Prêmio reconhecerá a principal artilheira das ligas europeias com sistema de pontuação baseado no nível de competitividade das competições
O cenário do futebol feminino europeu deu mais um passo decisivo rumo à equidade. A European Sports Media (ESM) oficializou, no último dia 14 de abril, durante a assembleia realizada na Puskás Arena em Budapeste, a criação da primeira Chuteira de Ouro feminina.
O prêmio, que já é tradicional entre o futebol masculino desde 1968, passará a reconhecer a artilheira máxima do continente a partir da temporada 2026/27.
A iniciativa, apoiada por gigantes da imprensa como Marca e La Gazzetta dello Sport, acompanha o crescimento estrutural da modalidade na Europa nos últimos anos, marcado pelo aumento de público, investimentos e maior profissionalização das ligas nacionais.
A nova premiação surge como uma ferramenta essencial para valorizar ainda mais o desempenho individual e atrair ainda mais atenção para jogadoras que atuam nas ligas.
Como funcionará a premiação?
Assim como acontece na premiação masculina, os gols terão pesos diferentes de acordo com o coeficiente de cada liga. Na prática, isso significa que marcar na Women’s Super League, da Inglaterra, ou na Bundesliga Feminina, da Alemanha, terá valor maior do que gols anotados em campeonatos considerados menos competitivos. O modelo busca equilibrar a disputa entre atletas de diferentes países e contextos técnicos.

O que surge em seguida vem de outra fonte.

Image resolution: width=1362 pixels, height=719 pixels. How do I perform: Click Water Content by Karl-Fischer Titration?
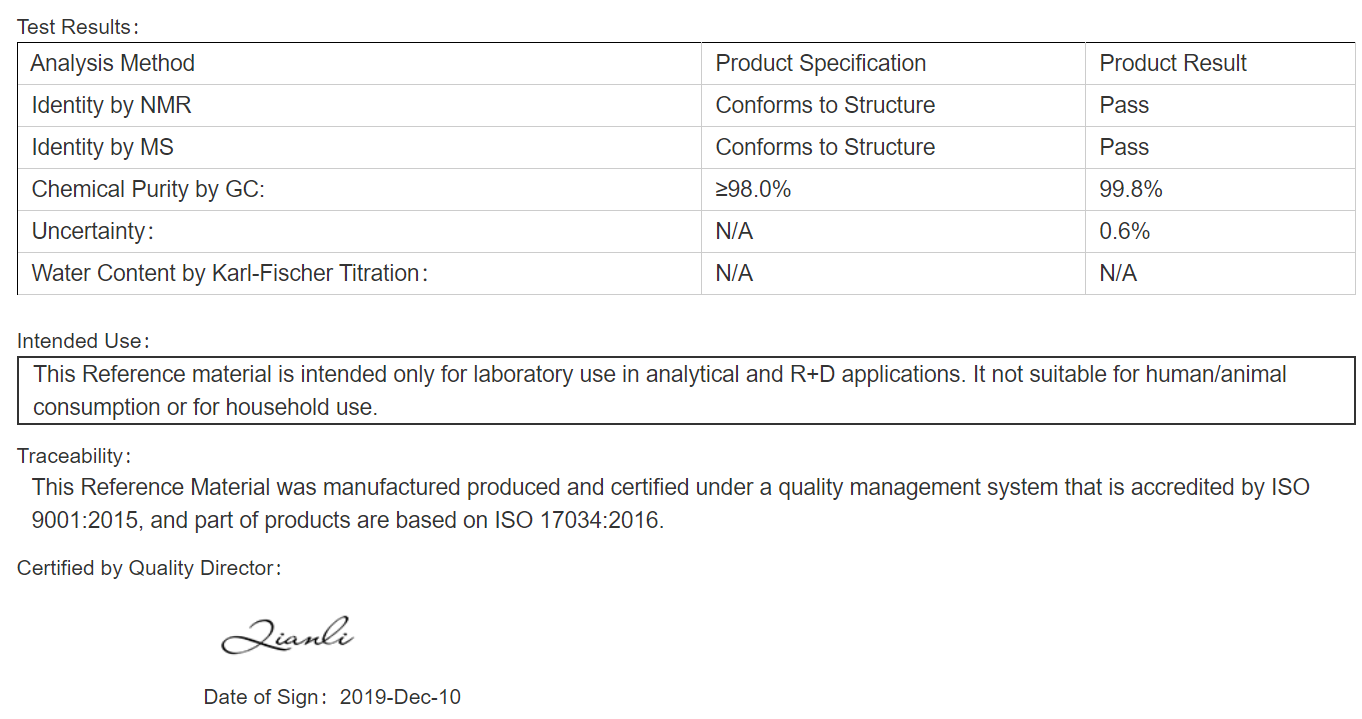pyautogui.click(x=230, y=273)
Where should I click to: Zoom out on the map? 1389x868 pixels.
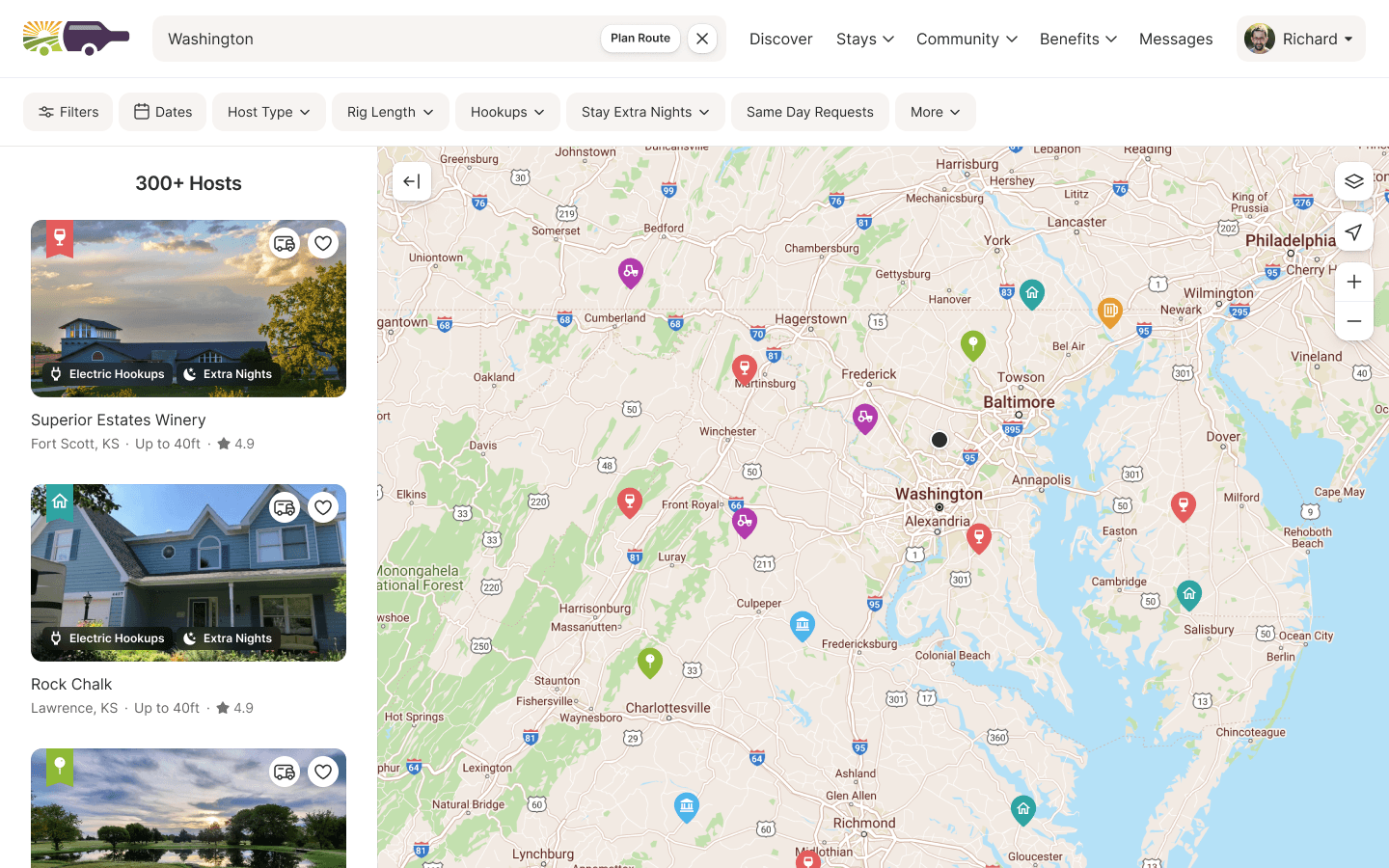pos(1353,321)

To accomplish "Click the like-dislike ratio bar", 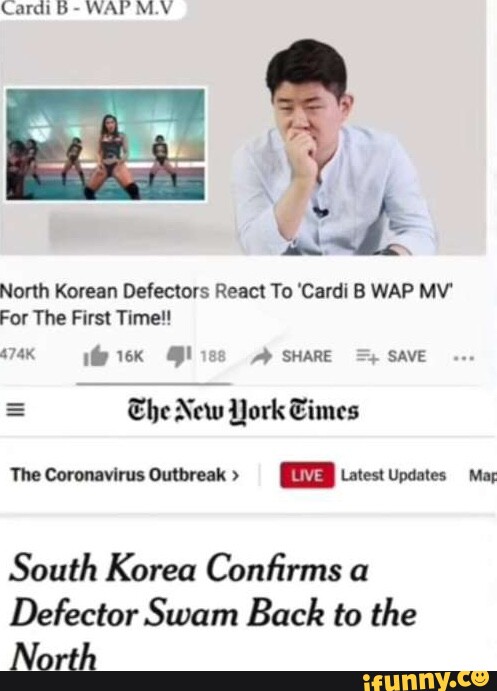I will click(x=154, y=384).
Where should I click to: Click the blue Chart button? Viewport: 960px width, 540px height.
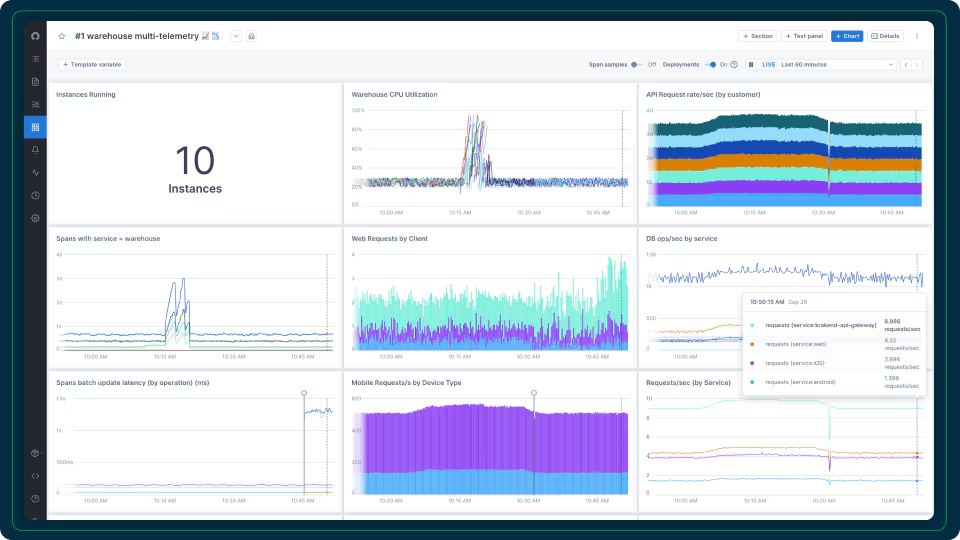pos(847,36)
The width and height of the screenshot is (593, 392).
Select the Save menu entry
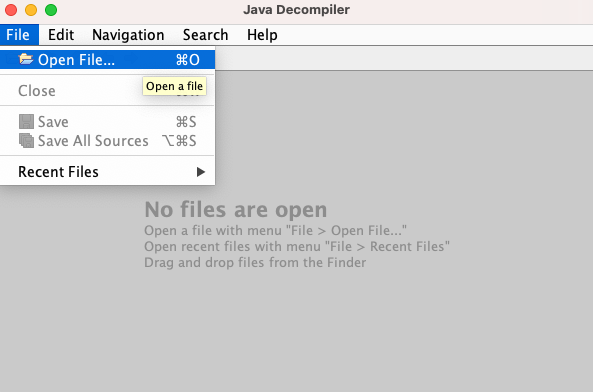tap(107, 122)
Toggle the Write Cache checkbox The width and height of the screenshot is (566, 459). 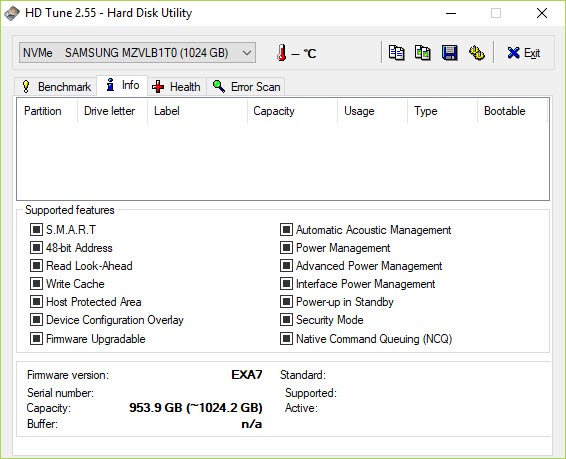tap(36, 284)
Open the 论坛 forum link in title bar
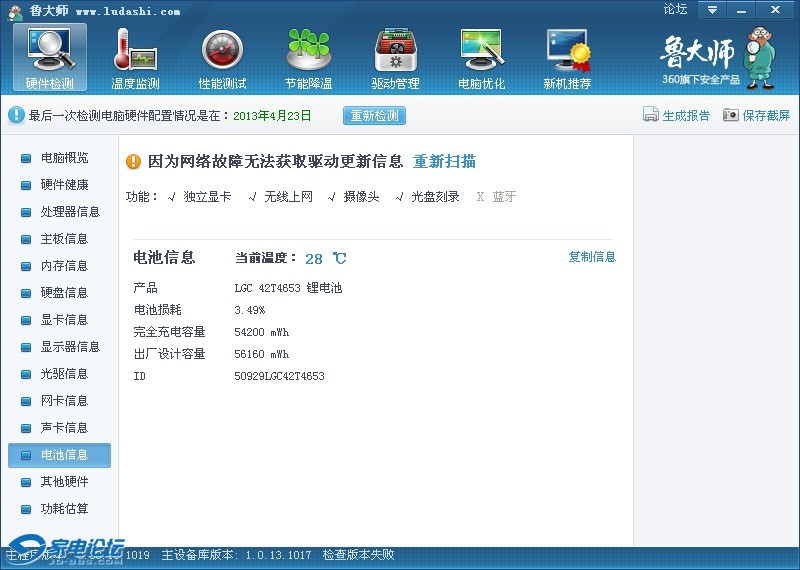This screenshot has height=570, width=800. pyautogui.click(x=675, y=9)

Os critérios oficiais da versão feminina ainda não foram divulgados, mas a tendência é que a premiação siga parâmetros semelhantes aos do futebol masculino. Atualmente, na disputa entre os homens, gols marcados nas principais ligas nacionais da Europa — como Inglaterra, Espanha, Itália, França e Alemanha — valem dois pontos, enquanto competições posicionadas entre o sexto e o vigésimo lugar no ranking europeu têm peso de 1,5 ponto por gol.

Levando em consideração os números da atual temporada europeia, a liderança da premiação ficaria com a jamaicana Khadija Shaw, atacante do Manchester City. Na sequência apareceriam Claudia Pina e Ewa Pajor, ambas do Barcelona, equipe finalista da atual edição da Champions League Feminina.
Qual será o impacto da nova premiação?
Além do reconhecimento individual, a premiação também deve ampliar a visibilidade sobre o desempenho ofensivo das atletas ao longo da temporada e criar um novo parâmetro estatístico para acompanhar as principais artilheiras da Europa.
A criação do prêmio acompanha um momento de crescimento do futebol feminino europeu, impulsionado pelo aumento de público nos estádios, pela expansão comercial da modalidade e pelo fortalecimento das principais ligas nacionais.
Quando acontecerá a primeira entrega?
Ainda não há confirmação sobre a data da primeira entrega oficial do prêmio, mas a expectativa é que a Chuteira de Ouro feminina passe a integrar de forma definitiva o calendário das principais premiações individuais do futebol europeu a partir da temporada 2026/27, se juntando ao já popularmente conhecido troféu masculino.